If $(x_i,x_j)$ verifies the property for a ball $B,$ then if $B$ can be replaced by another ball $B'$ where $B' \subseteq B,$ $(x_i,x_j)$ will also verify the property for the ball $B'.$ This means we may assume that each of $x_i,x_j$ lies on the bounding circle of $B.$ For if initially both are interior to $B$ we may decrease the radius of $B$ keeping its center fixed until the furthest from center of $x_i,x_j$ (say $x_i$) lies on the bounding circle, and then if $x_j$ is still in the interior we may move the center of $B$ along the segment joining its center at that stage to the boundary point $x_i$ while keeping the bounding circle of $B$ passing through $x_i$, until such time as $x_j$ also lies on the bounding circle. In both changes of $B$ it has moved to subsets of itself.

Now consider any third point $x_k$ in the given set of points. If it happens that $x_k$ lies interior to the segment joining $x_i,x_j$ then $(x_i,x_j)$ does not verify the property (as noted by the OP).
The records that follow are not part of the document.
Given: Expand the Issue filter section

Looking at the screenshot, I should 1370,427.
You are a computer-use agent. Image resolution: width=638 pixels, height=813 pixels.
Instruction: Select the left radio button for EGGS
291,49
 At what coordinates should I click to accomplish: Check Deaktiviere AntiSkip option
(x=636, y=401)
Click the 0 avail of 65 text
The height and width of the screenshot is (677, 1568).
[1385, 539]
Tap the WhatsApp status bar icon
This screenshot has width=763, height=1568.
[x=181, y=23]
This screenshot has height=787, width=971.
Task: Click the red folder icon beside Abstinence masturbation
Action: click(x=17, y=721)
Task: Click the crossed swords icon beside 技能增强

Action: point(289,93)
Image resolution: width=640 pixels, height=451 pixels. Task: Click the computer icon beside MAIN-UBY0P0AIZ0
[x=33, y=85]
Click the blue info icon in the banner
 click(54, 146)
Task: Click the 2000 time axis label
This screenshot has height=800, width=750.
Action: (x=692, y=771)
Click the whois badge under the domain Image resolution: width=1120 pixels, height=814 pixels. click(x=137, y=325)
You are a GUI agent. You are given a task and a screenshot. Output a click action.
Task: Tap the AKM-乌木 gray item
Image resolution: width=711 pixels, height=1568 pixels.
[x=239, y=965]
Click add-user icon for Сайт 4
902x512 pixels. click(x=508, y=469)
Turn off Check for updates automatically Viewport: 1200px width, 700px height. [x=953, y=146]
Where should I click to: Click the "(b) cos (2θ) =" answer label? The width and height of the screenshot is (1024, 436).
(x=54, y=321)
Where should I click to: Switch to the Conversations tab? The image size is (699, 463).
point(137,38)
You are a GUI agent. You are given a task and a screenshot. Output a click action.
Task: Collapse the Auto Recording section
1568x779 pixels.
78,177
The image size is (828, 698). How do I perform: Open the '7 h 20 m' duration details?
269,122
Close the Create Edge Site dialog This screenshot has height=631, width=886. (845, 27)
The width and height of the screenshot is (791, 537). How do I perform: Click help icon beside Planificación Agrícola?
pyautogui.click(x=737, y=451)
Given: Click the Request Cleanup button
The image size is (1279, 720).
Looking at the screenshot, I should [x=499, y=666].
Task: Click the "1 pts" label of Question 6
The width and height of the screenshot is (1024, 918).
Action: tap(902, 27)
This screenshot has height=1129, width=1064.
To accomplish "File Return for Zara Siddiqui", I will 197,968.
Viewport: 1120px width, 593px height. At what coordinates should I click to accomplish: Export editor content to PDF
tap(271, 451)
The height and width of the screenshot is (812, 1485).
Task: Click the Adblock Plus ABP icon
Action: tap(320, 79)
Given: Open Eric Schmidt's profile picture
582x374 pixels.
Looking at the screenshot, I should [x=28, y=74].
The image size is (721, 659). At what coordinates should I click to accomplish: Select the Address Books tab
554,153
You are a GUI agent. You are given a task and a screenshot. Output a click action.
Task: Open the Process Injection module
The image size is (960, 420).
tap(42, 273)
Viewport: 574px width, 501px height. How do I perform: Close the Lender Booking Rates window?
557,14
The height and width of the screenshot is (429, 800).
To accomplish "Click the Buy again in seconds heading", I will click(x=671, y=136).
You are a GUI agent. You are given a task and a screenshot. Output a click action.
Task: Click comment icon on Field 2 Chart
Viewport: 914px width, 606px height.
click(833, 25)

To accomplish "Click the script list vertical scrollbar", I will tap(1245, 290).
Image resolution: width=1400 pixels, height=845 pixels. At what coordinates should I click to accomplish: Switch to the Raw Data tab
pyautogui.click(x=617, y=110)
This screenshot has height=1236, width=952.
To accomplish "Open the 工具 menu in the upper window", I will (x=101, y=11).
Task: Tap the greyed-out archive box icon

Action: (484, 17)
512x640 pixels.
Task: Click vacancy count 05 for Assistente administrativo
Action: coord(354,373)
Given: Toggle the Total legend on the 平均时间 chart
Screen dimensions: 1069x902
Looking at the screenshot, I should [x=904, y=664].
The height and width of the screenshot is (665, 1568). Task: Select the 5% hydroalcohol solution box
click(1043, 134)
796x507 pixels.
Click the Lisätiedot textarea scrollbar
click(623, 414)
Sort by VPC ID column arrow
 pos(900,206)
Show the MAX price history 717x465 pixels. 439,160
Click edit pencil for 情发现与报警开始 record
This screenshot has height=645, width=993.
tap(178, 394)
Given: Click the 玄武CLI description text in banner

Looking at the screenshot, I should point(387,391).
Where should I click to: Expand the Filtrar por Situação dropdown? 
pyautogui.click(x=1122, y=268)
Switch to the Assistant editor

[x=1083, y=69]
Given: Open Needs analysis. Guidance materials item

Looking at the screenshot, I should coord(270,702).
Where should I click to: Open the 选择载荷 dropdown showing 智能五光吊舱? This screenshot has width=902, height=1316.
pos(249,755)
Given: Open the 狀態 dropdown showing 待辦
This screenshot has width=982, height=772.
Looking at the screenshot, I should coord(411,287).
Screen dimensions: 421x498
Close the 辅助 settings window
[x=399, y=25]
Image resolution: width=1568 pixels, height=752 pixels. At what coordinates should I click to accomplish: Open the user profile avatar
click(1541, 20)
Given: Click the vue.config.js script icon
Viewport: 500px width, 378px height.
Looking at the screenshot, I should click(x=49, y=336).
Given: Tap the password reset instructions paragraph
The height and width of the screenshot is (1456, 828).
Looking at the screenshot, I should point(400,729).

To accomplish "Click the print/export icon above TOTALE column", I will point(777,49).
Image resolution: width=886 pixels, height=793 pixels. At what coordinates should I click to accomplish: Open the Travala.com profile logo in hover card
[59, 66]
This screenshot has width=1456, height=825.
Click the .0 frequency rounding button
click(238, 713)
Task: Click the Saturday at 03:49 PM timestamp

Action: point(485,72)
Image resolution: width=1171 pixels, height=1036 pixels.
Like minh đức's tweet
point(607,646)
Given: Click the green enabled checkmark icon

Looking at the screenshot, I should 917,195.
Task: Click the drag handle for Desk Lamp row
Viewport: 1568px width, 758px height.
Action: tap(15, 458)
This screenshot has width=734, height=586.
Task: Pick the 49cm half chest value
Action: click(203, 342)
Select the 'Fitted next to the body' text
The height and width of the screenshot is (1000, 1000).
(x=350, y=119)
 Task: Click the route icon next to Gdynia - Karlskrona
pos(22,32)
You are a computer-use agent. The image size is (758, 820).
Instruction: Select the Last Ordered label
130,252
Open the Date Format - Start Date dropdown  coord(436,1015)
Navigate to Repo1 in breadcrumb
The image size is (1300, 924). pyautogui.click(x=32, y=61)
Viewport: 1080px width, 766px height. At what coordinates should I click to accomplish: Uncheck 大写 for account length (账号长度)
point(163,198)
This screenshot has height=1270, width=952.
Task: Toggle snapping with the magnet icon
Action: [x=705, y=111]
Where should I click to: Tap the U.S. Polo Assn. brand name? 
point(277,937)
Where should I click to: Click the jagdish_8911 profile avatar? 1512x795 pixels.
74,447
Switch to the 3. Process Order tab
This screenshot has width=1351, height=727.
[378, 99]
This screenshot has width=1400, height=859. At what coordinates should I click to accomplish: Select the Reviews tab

Secondly if $x_k$ happens to lie elsewhere on the line through $x_i,x_j$ then this $x_k$ will be outside the ball $B$ so has no effect on the question whether $(x_i,x_j)$ verifies the property.

Needed adjustment: In case the circle bounding ball $B$ through $x_i,x_j,x_k$ has all other points strictly outside it, then that $B$ does not verify the property for the pair $(x_i,x_j).$ However since all other points are at strictly positive distance from $B,$ the bsall $B$ may be adjusted slightly so as to have $x_i,x_j$ on its bounding circle but hsve $x_k$ and all remaining points strictly outside it.

Now the rest is a tedious computation which will end up deciding one way or the other if the pair $(x_i,x_j)$ verifies the property. For each fixed $x_k$ (not on the line through $x_i,x_j$) we form the circle through $x_i,x_j,x_k$ and check whether all the remaining points in our given finite set happen to lie outside that circle. If any of these $x_k$ give all the remaining points outside its circle we can stop, and say that $(x_i,x_j)$ verifies the property. However if none of the $x_k$ tested has all remaining points outside the generated circle, we can say that $(x_i,x_j)$ does not verify the property.

I may need to elaborate on why the failure of all tested $x_k$ proves the pair $(x_i,x_j)$ does not verify the property. (Will return to this later if I can word that argument well.)